Callan Cummins, Matthew Malone and Mary Murray in Fishambles EMBARGO. Photo by Anthony Wood
In a vein similar to The Unmanageable Sisters, Kinahan once again addresses the past to highlight how the Irish Republic broke its promise to its women. Showing a Joycean leaning towards the epic in the everyday, Embargo's occassionally pompous tone strains under its Greek references. Structurally, echoes of a Greek chorus are peppered about, with the cast adding forced emphasis to words and lines in places. Throughout, Kinahan's overwrought language self-consciously strives for seriousness, heavily invested with trade union and nationalist rhetoric. Supported by a droning score by Denis Clohessy, which also seems to be seeking gravitas.

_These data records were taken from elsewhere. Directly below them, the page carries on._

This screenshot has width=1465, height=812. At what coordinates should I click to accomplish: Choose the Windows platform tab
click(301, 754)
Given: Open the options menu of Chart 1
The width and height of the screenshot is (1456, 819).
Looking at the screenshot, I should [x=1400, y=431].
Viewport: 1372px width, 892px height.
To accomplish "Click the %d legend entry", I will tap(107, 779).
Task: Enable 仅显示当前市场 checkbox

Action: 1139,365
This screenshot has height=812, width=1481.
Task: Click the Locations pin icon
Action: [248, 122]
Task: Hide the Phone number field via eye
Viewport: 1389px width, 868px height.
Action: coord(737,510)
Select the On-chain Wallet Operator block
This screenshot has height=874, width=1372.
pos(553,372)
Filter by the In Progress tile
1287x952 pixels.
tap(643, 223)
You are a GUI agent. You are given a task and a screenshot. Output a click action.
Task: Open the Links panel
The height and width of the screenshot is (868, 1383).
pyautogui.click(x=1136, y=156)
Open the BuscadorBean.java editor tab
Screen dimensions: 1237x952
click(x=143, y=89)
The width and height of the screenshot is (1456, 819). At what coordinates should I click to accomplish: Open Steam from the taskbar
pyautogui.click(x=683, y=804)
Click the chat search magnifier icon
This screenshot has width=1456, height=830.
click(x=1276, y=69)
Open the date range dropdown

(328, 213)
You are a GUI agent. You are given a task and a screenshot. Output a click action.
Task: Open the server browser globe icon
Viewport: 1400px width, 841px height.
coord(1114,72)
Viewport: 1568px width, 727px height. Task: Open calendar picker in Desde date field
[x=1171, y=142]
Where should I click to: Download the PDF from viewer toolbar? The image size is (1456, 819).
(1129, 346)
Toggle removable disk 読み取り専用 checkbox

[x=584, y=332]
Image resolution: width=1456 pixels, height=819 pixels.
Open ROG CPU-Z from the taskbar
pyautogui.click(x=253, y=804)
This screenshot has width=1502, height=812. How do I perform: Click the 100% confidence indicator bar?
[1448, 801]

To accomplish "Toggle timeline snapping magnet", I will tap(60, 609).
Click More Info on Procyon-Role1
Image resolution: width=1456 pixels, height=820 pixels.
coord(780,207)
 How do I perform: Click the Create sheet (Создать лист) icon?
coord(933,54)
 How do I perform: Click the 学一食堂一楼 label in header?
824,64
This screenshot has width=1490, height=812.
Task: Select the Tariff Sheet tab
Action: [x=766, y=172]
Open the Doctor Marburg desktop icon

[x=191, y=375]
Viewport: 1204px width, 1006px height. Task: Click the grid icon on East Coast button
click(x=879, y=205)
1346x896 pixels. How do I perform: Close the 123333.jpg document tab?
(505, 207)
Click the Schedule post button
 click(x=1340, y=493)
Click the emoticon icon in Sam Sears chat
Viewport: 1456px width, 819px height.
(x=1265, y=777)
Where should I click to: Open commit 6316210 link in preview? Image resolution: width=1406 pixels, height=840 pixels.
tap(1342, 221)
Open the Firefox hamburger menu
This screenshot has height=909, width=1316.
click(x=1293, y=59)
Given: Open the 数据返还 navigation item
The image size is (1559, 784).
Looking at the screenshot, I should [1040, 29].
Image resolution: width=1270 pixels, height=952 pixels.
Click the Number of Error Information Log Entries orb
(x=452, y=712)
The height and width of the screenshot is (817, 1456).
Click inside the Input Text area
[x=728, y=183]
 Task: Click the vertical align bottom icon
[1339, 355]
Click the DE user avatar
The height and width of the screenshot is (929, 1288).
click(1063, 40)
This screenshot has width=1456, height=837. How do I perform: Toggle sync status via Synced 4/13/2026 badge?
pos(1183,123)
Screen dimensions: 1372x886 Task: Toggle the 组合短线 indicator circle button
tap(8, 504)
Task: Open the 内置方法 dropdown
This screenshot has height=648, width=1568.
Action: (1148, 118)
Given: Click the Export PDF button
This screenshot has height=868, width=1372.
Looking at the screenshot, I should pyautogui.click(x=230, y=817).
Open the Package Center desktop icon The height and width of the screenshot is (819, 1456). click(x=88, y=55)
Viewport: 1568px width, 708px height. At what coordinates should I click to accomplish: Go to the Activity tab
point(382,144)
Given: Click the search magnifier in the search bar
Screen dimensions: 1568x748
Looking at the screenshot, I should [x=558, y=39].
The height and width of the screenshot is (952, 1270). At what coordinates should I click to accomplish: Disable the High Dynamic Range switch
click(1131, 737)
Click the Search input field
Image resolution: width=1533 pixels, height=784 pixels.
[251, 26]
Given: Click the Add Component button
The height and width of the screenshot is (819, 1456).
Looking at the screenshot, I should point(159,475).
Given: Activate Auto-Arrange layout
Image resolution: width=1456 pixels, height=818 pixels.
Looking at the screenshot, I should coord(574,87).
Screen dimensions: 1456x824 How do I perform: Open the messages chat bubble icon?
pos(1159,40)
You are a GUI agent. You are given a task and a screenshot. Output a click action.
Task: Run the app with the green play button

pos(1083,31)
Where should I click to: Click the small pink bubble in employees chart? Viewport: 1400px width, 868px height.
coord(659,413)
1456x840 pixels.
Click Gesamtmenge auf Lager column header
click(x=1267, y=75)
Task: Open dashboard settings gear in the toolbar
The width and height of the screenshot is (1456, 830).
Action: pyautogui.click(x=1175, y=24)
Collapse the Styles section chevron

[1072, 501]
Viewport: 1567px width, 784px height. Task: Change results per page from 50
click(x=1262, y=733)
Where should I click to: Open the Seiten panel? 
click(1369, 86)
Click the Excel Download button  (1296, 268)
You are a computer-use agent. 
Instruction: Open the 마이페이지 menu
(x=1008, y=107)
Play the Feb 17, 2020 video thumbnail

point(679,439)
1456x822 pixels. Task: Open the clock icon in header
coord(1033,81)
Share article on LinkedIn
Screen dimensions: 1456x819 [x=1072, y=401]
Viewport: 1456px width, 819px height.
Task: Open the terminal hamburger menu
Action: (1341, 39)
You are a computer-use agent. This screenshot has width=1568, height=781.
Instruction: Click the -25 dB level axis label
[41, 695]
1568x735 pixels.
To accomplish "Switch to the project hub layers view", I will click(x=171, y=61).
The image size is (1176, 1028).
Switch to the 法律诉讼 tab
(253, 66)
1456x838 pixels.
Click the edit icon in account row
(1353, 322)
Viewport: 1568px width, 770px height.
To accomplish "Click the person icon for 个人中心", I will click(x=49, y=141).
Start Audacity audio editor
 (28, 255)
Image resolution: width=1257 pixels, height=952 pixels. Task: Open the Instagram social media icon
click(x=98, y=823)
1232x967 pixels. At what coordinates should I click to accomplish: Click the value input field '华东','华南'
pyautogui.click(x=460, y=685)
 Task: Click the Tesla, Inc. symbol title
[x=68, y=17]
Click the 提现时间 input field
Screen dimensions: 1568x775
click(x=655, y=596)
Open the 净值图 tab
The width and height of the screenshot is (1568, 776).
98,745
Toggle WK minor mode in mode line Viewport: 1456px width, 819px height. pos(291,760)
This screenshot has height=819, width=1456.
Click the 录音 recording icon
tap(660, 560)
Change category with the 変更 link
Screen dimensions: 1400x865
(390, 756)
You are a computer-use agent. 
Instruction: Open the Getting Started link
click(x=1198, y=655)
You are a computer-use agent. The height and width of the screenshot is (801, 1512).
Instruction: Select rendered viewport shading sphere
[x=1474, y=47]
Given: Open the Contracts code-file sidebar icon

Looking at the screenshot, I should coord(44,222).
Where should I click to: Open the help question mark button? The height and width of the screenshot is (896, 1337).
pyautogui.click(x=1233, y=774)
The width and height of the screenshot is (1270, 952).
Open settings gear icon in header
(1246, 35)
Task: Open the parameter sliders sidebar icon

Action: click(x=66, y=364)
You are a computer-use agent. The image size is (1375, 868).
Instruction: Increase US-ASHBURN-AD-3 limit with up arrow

Director Maisie Lee struggles valiantly to bridge the distance between script and screen, culminating in a clever final image helped by Zia Bergin-Holly's intriguing set and impressive light design. Yet performances are disparate throughout, with the whole struggling to stay on its feet. Like a graduate from the Ron Burgundy school of journalism, the sensitive Gracie sees Matthew Malone monologuing meaningfully to camera when not executing dialogue, his dialogue proving far more effective. Meanwhile, Mary Murray's prop-less Jane is cranked up to such a degree she seems to have strayed in from another play. Even so, Murray is value for money, knowing how to work a camera and an audience. Callan Cummin's laconic Jack convinces as a wannabe Jim Larkin type, rehashing trade union and nationalist rhetoric of the 1920s, but with none of the great orator's power, and very little of his compassion.
Callan Cummins and Matthew Malone in Fishambles EMBARGO. Photo by Anthony Wood
Advocating the personal over the political, Embargo's personalities serve as political mouthpieces in this strong, if slow trundling story. Feeling like Strumpet City:The Sequel, and offering up tidbits of revisionist history, you could be forgiven for thinking rage might have been a more suitable title seeing how often it gets talked about. Throughout, there is a genuine attempt to transfer a theatrical work online in as innovative a manner as possible. Ensuring that if Embargo highlights the hurt inflicted on women during the War of Independence, and on many of the Republic's more sensitive souls, it also highlights the strains impinging on the artifice that is theatre online.
Embargo by Deirdre Kinahan, produced by Fishamble:The New Play Company, was commissioned by Dublin Port Company and Iarnród Éireann as part of Dublin Theatre Festival. Originally live streamed from Connolly Station and the Pump House, Dublin Port, Embargo is available online until October 25.